Closing has a way of encouraging people to get the hell into the lineup and out of the store, and the lineup was considerable. Kind of like the receipts here, the lineups go Chinese, Chinese, English, Chinese, English, and so on, but usually there’s no Produce in there, except such as belongs to the English and Chinese; it doesn’t just get in the lineup by itself the way it gets in the till receipts. Sometimes there’s produce in the till receipts that isn’t in the shopping, which is awkward and why you have to watch like a hawk when they ring things in. But the lineup: in the case of this particular lineup it went Chinese, Chinese, Native, English, Chinese, Chinese. Native was right in front of me, so guess which I was. He had a face like the surface of the moon, with the craters that come with crack and speed and a nose squashed flat so the nostrils were facing straight out. He looked about twenty, which is to say he looked about fifty without the drugs. He also had a bunch of bright green broccoli in his hand, and a shopping bag in his other hand; I figured he had just forgotten the broccoli and come back in to get it.
I thought so right up until I saw him edging up to the nearby displays and looking around to make sure he wasn’t being watched; he was, and he sidled back into the line. And then back out, over to the stacks of pickled cherries and hot Russian mustard and Horlicks crackers.
And look around again, and sidle back into line. Then he gave one last, desperately nonchalant 360, bent down and pretended to fiddle with his shoe while his right hand grabbed a pack of Horlicks crackers and began to stuff them up his pants leg. His pants, however, were too tight. The crackers wouldn’t fit. He began working them back and forth, crumbling off the edges so he would have a nice pack of crumbs for his trouble, but at this point he was committed. Had to see the job through. Then he got an idea and began stuffing them in his sock, and for a few seconds I’m sure it looked to him like he was going to make it,
But for me.
When he bent over to stuff his pants full of imported malty snack crackers, the unintended sideffect was to thrust his own crack into the air and into my range of vision, courtesy of the lowriders he sported. Lovely. If there’s one thing that completely makes my day it is being treated to a 3-D closeup of unwashed, pasty, sagging and corrugated crackhead ass. Like a day without sunshine, I tell you.
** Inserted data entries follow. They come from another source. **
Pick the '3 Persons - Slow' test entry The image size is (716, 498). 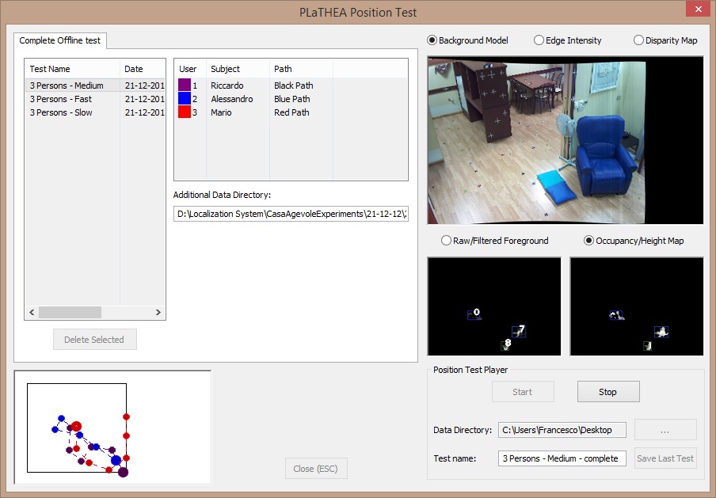tap(61, 112)
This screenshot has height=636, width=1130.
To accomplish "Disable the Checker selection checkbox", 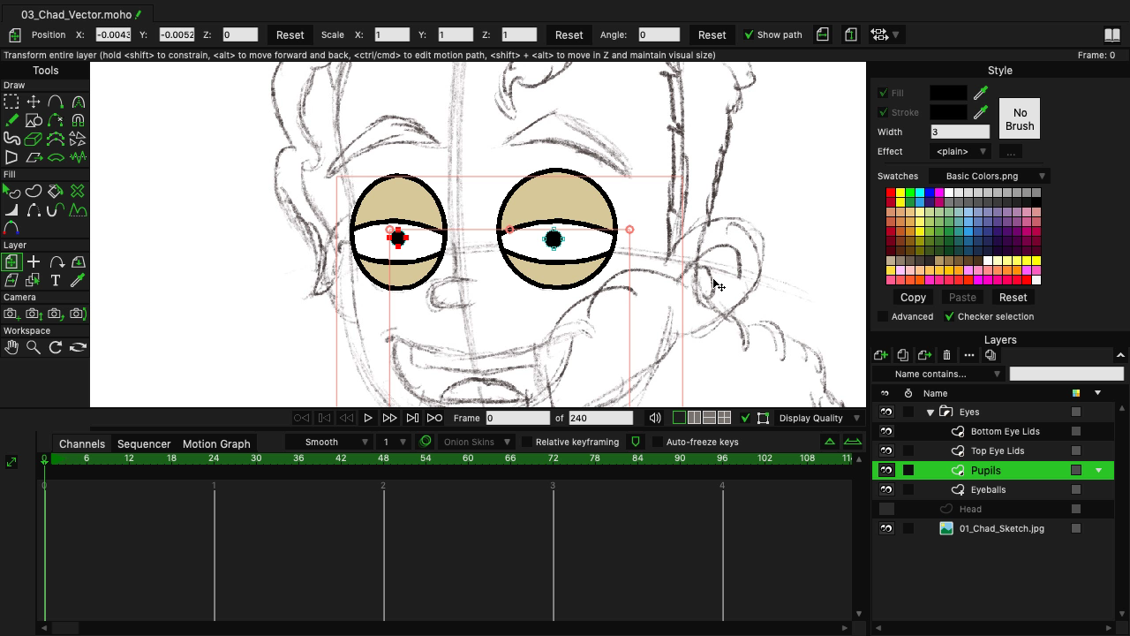I will [x=950, y=316].
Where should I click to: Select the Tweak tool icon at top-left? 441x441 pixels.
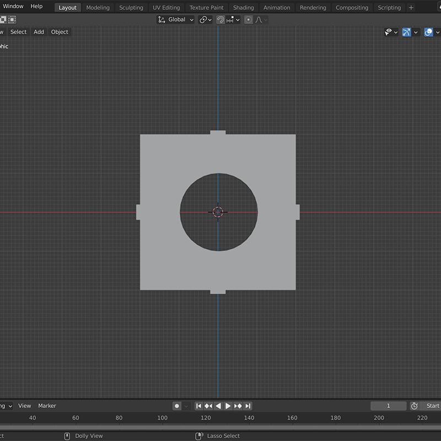(x=4, y=20)
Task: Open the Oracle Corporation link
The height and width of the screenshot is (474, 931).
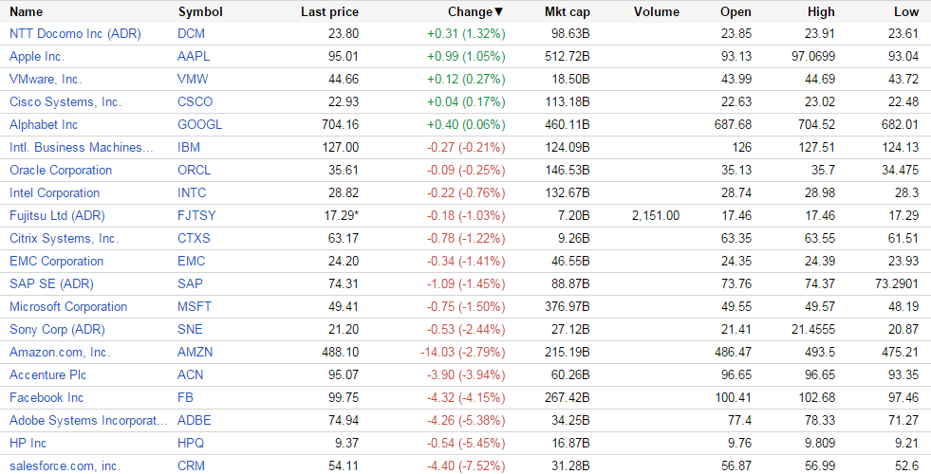Action: 61,170
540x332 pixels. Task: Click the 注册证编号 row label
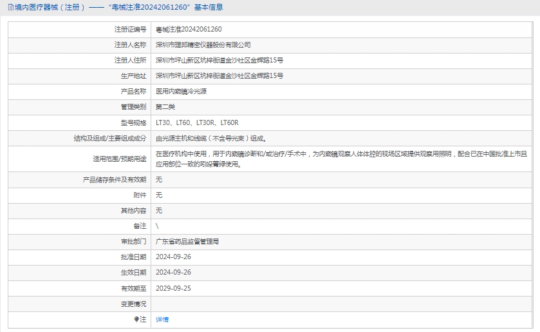click(130, 29)
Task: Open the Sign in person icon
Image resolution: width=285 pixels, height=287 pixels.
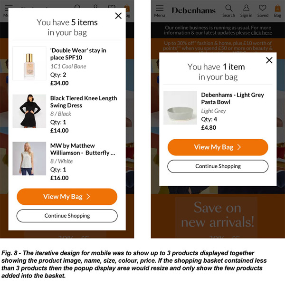Action: point(246,8)
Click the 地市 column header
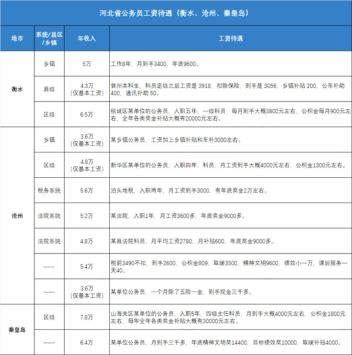 pyautogui.click(x=17, y=39)
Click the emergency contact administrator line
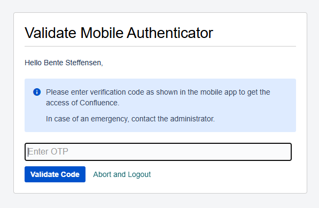Screen dimensions: 319x208 pos(130,119)
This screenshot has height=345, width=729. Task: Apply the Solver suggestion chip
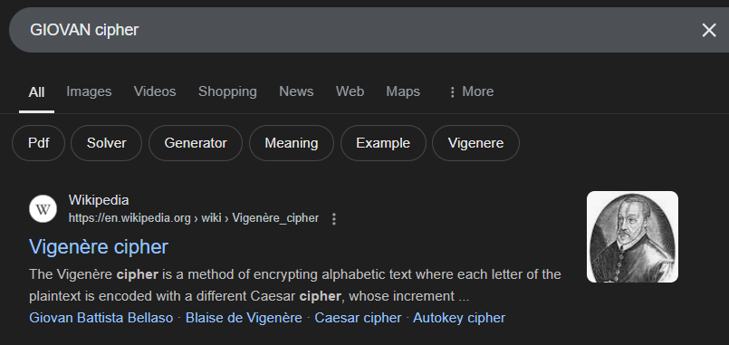pyautogui.click(x=107, y=143)
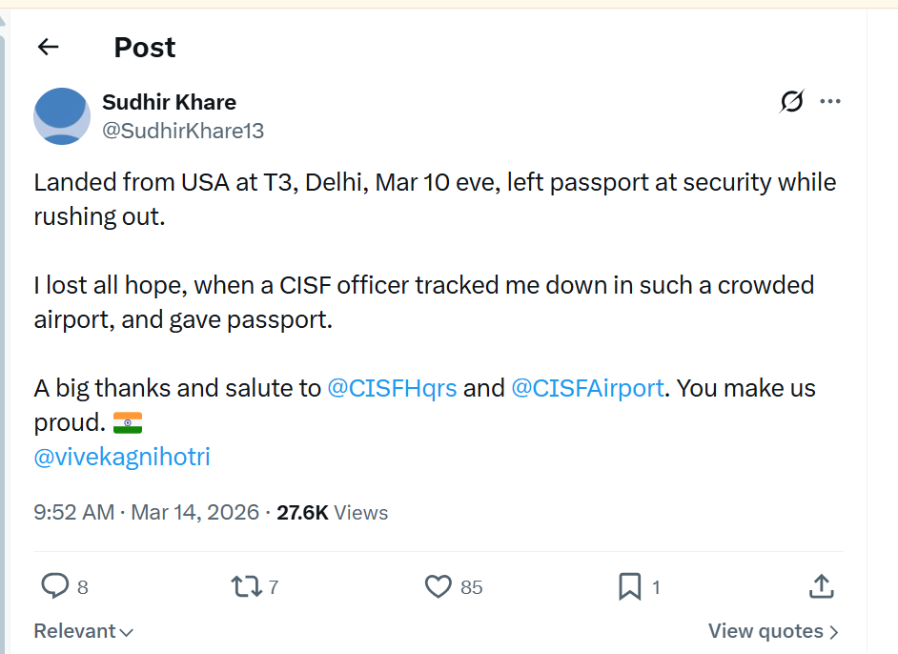898x654 pixels.
Task: Open the three-dot more options menu
Action: [830, 101]
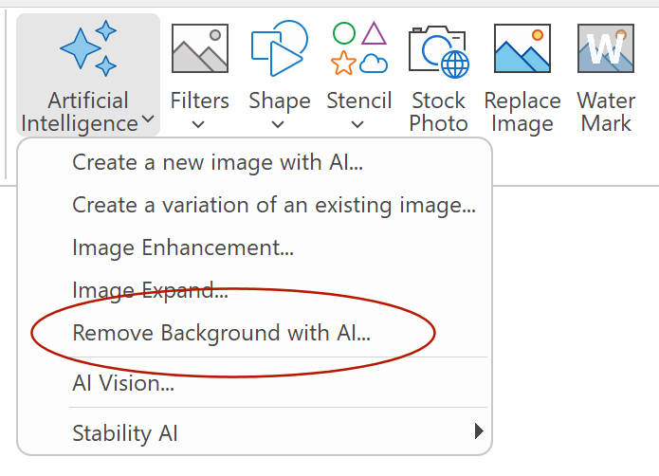Screen dimensions: 659x476
Task: Open Image Enhancement menu entry
Action: click(183, 247)
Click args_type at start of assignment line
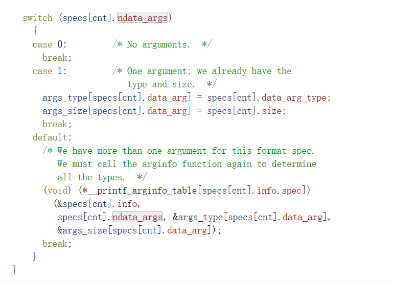This screenshot has height=283, width=393. (65, 98)
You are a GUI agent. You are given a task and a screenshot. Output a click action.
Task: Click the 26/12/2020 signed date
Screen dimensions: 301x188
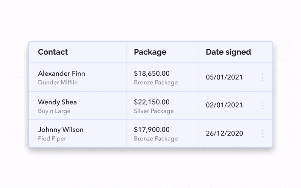coord(224,133)
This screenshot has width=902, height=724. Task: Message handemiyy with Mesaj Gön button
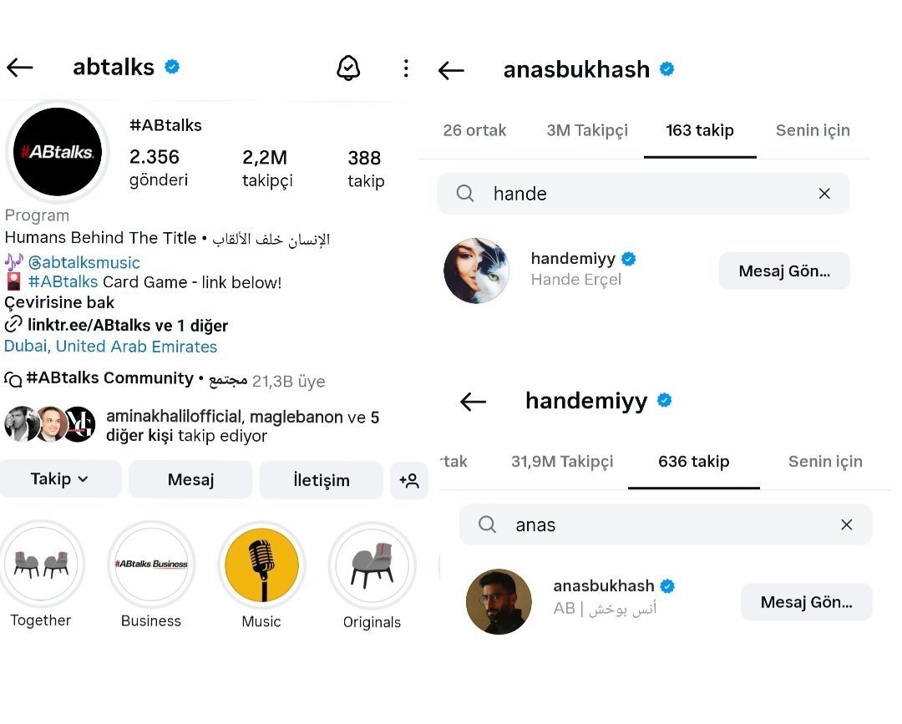click(x=784, y=271)
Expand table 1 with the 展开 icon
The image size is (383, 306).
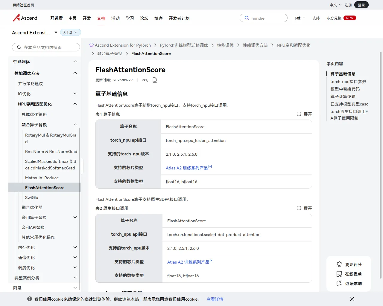click(299, 114)
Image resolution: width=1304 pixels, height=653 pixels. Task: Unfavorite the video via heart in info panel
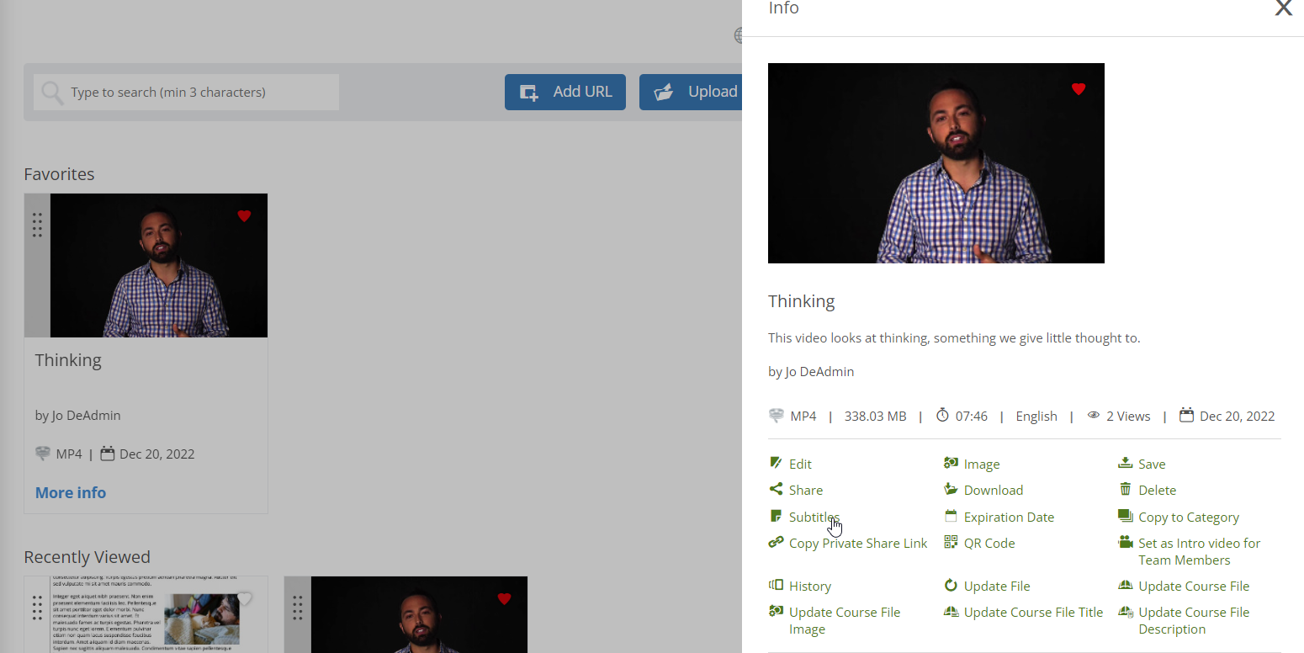1079,88
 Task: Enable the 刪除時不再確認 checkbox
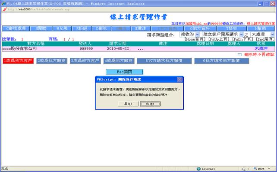pyautogui.click(x=239, y=54)
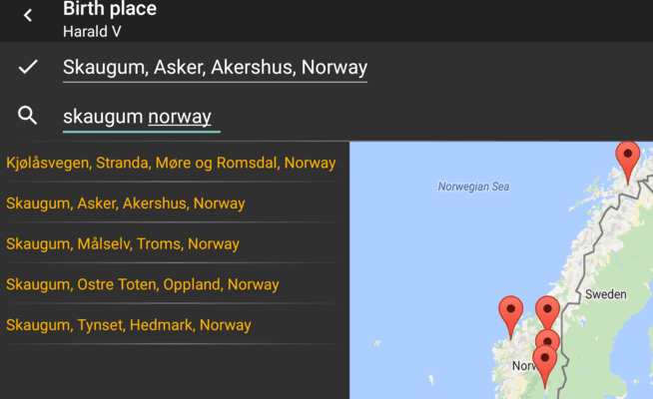
Task: Go back using the back arrow
Action: (x=28, y=16)
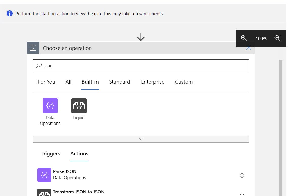Open the info details for Transform JSON

click(242, 194)
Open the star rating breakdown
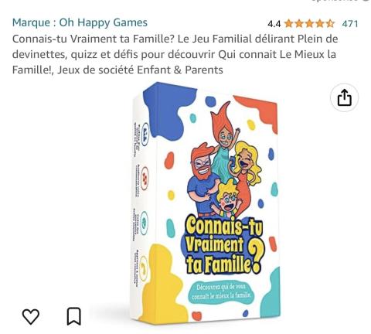The height and width of the screenshot is (334, 371). point(309,24)
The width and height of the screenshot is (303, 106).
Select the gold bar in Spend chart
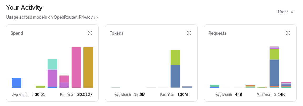[x=88, y=67]
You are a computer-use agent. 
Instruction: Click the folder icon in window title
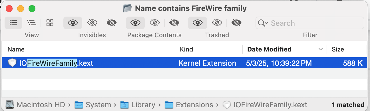point(127,8)
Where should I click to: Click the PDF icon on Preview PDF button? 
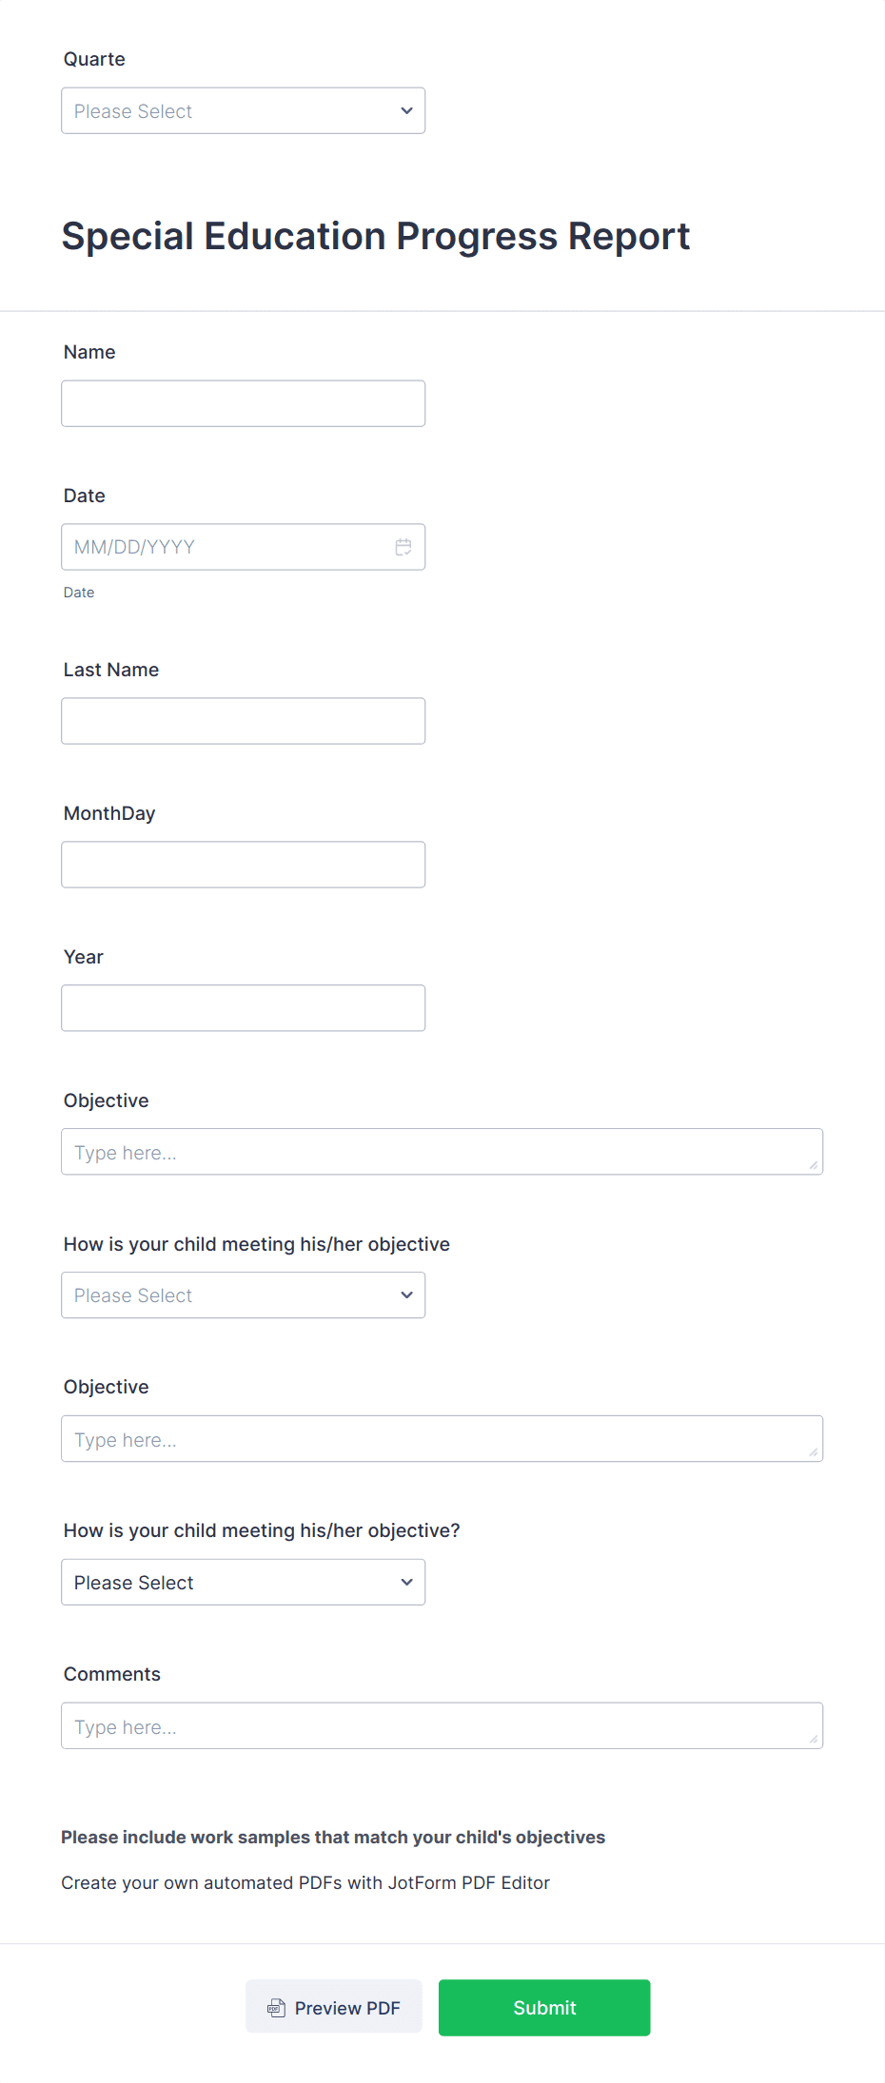pyautogui.click(x=275, y=2007)
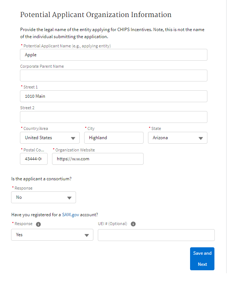Image resolution: width=241 pixels, height=281 pixels.
Task: Follow the SAM.gov link
Action: (x=70, y=215)
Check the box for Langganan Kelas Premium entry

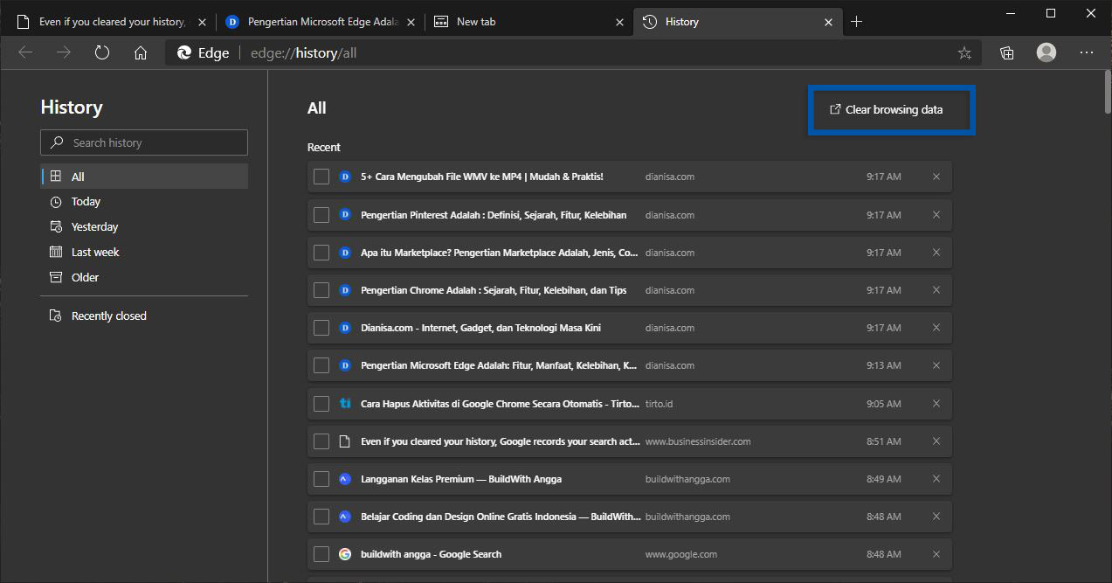pos(321,478)
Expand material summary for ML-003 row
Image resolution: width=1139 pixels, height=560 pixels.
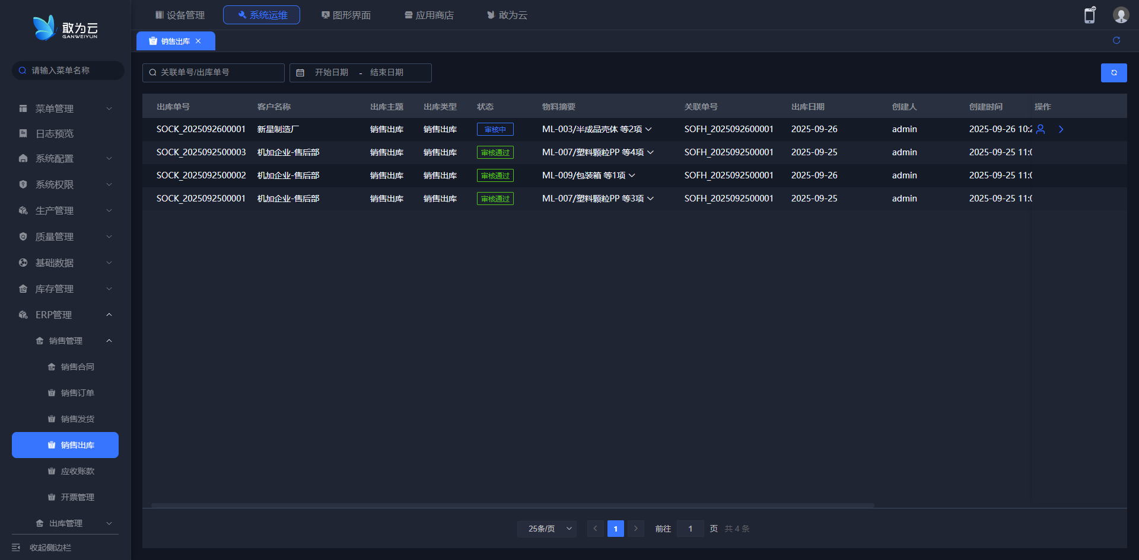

So as he was shoplifting the tastiest treats that had ever seen the inside of his pants, I said, loud enough to be heard through most of the front of the store and all three lineups:
Hey, you moron! Don’t stuff those in your pants, or your sock either. Jesus, don’t do that. Hey, get those out of your pants!
He didn’t seem to be paying attention to me, still working away at the poor crackers, so being the shrinking violet I am I reached over and began to tug on his belt loops. The drawbacks of this immediately manifested themselves, as his jeans slipped even lower, but mercifully the impending sartorial apocalypse was averted when he immediately stood up, glaring.
Who you calling a moron? He sounded confused. He looked amazed when he realized how much shorter than him I was. I cleared up his confusion right away.
I’m calling you a moron, moron. You don’t do that right in front of people. Don’t steal. Duh
Wow, the eloquence even now moves me to tears; I’m sure he found it life-changing. At least he threw the poor, brutalized crackers back on the pile, paid for his broccoli in a big hurry and left so quickly he might have slipped through a crack in the floor.
When they came to me both the cashier and the bagger were laughing so hard they could hardly see. They didn’t overcharge me this time and they packed my bags very nicely, not too heavy at all, so I feel very special. But they left the crackers on the pile for sale.